-- start of Data section --

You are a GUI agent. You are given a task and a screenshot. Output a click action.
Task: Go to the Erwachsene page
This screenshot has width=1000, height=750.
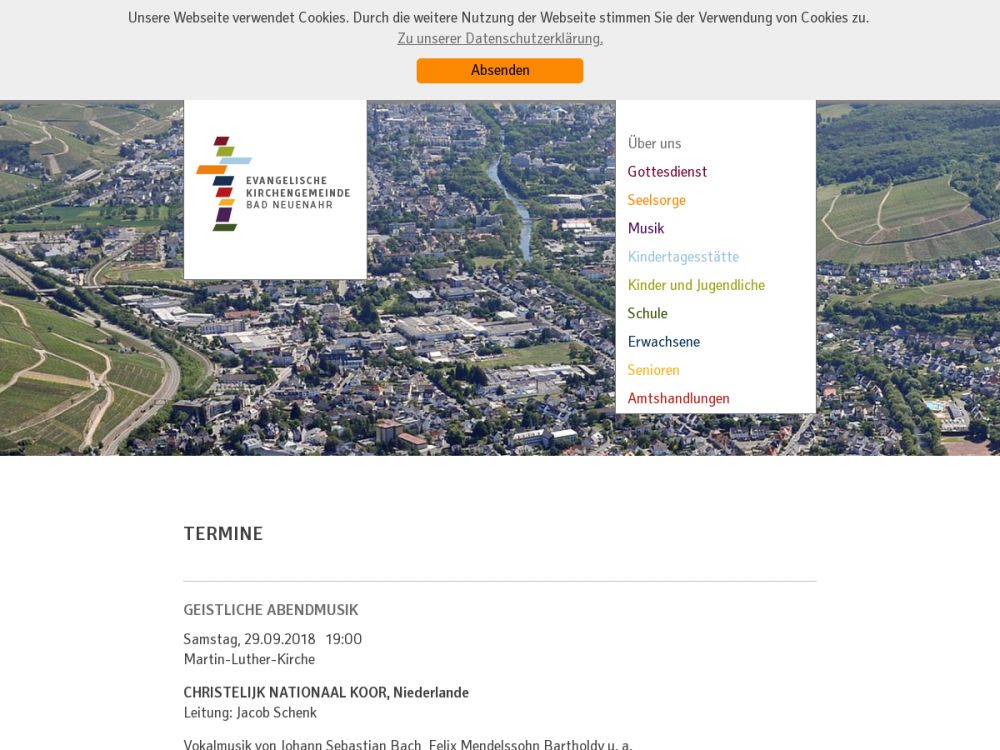663,342
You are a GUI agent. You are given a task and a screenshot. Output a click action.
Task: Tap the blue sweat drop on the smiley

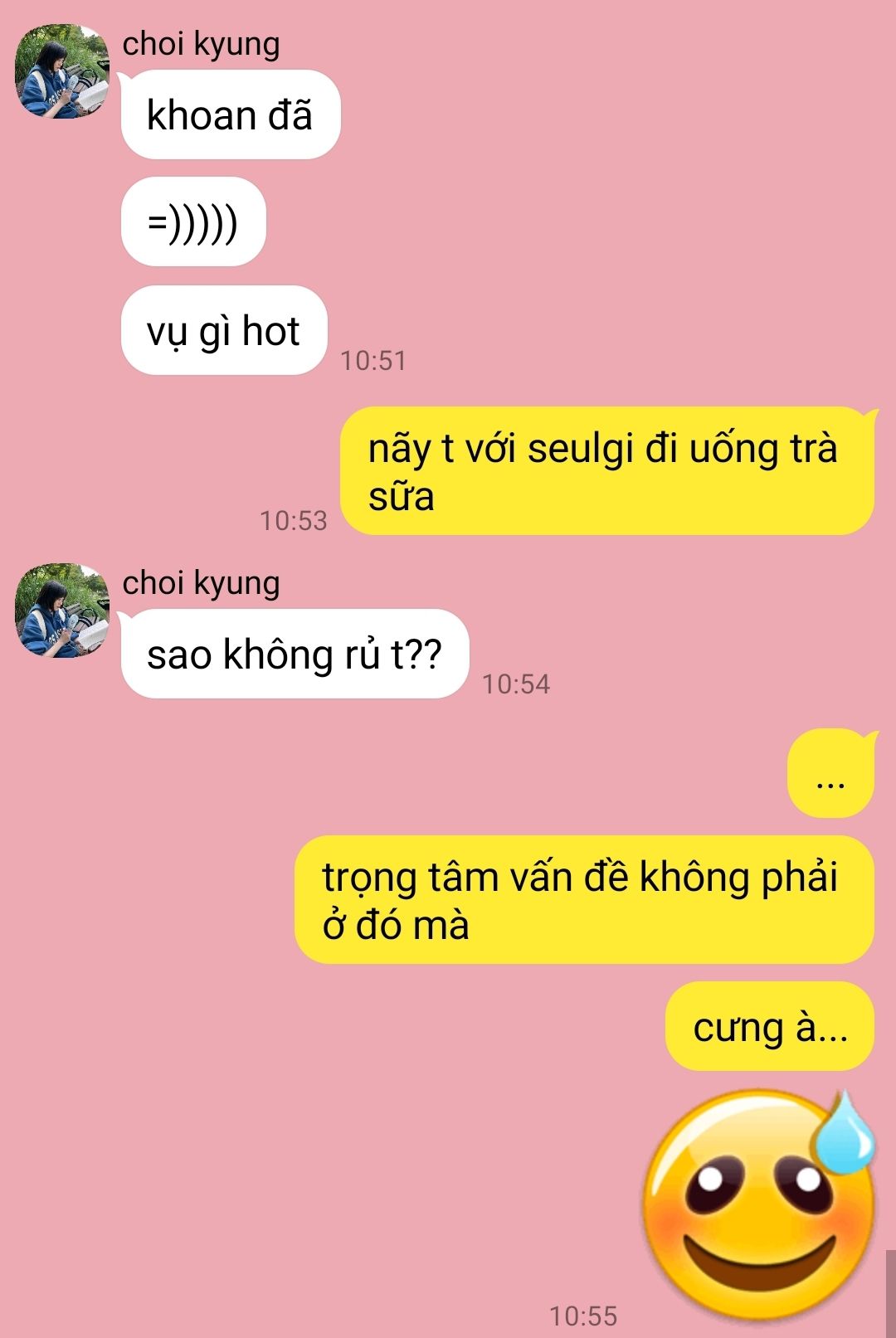[845, 1133]
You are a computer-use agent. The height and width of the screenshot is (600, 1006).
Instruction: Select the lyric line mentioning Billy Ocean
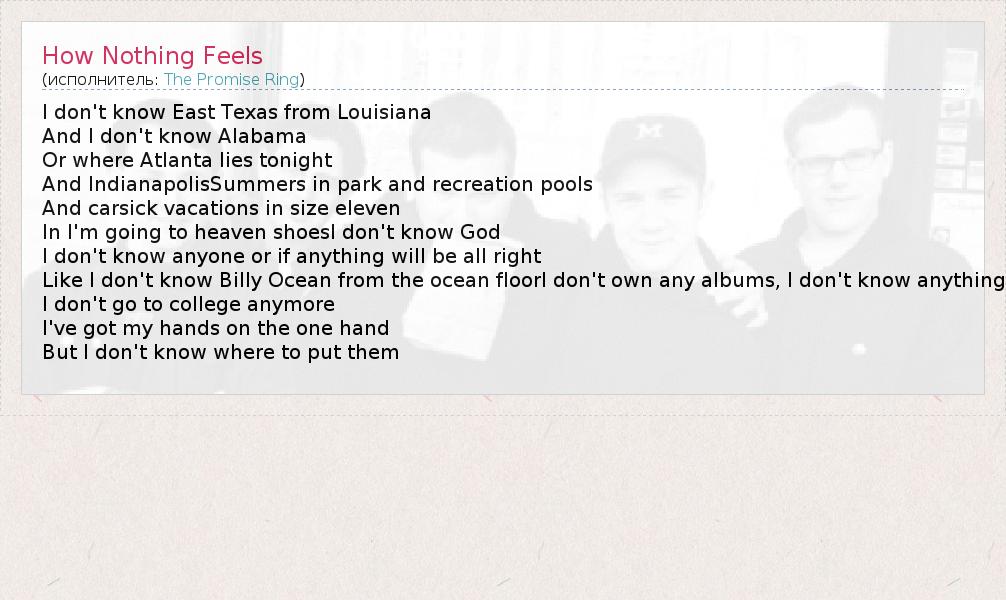523,280
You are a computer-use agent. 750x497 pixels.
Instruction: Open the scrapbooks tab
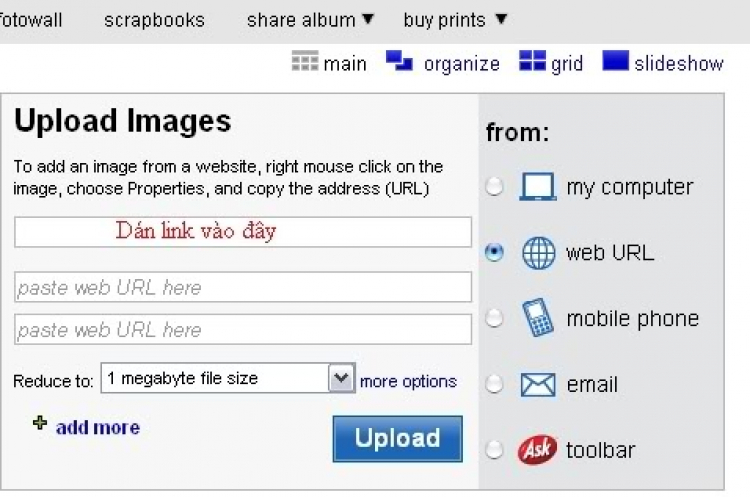(x=154, y=20)
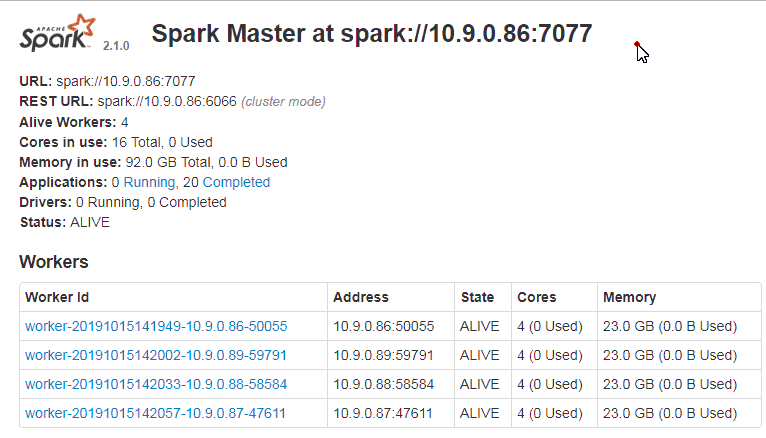Click the Apache Spark logo

(58, 35)
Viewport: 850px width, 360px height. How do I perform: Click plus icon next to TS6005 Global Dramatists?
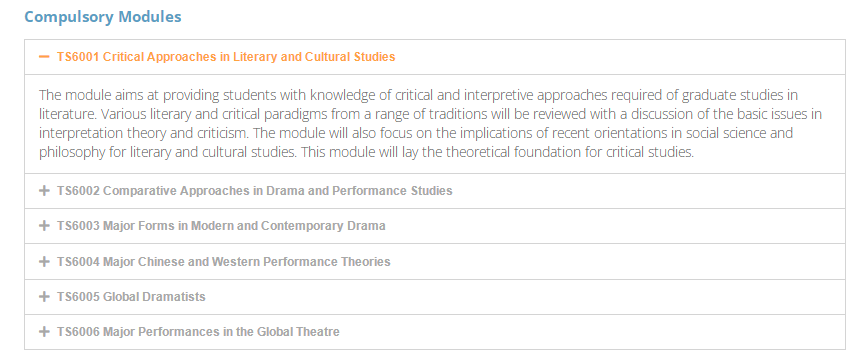pos(44,297)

-- end of Data section --

■ **Problem requirements**: Reproduce the records verbatim, starting at the line containing "Viewport: 850px width, 360px" and ending at the end of the records, and omit the pictures from your answer.

■ **Final result**:
Viewport: 850px width, 360px height. How do I perform: Click plus icon next to TS6005 Global Dramatists?
pos(44,297)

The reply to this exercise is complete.